▶ REQUIRED WORK: Reproduce only the lines from the one containing "[Open chat] (1678, 1645)" through the end of the data, exactly as they stand.
======== RECORDS FOR PROCESSING
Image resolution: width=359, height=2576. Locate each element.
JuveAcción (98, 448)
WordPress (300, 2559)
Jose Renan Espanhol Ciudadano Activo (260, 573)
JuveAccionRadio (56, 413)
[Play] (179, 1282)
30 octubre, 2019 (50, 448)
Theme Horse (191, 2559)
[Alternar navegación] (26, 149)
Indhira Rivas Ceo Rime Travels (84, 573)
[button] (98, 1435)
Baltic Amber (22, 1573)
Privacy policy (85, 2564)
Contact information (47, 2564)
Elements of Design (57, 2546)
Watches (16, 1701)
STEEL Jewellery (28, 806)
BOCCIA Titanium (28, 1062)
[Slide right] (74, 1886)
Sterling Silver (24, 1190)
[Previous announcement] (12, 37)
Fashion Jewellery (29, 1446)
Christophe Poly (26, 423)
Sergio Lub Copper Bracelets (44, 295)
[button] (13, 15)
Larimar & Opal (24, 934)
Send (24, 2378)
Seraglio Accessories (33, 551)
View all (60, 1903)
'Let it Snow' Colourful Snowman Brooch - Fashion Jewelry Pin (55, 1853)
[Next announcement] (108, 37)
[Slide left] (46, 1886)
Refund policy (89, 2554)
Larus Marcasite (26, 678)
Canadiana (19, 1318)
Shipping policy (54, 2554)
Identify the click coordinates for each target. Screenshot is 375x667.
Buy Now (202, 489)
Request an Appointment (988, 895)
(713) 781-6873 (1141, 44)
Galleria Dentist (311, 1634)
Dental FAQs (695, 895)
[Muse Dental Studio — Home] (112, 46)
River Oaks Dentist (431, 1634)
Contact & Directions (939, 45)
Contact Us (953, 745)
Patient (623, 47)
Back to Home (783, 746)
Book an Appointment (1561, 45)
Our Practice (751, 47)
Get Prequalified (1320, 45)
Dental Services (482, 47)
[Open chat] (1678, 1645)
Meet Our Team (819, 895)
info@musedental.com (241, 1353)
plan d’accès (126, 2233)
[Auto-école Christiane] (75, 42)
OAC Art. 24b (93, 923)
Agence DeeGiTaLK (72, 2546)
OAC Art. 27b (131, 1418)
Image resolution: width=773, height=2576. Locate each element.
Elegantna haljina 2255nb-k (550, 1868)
================
▶ TASK OUTPUT:
[Open chat] (1678, 1645)
Meet Our Team (819, 895)
info@musedental.com (241, 1353)
plan d’accès (126, 2233)
[Auto-école Christiane] (75, 42)
OAC Art. 24b (93, 923)
Agence DeeGiTaLK (72, 2546)
OAC Art. 27b (131, 1418)
Image resolution: width=773, height=2576. Locate each element.
Elegantna haljina 2255nb-k (550, 1868)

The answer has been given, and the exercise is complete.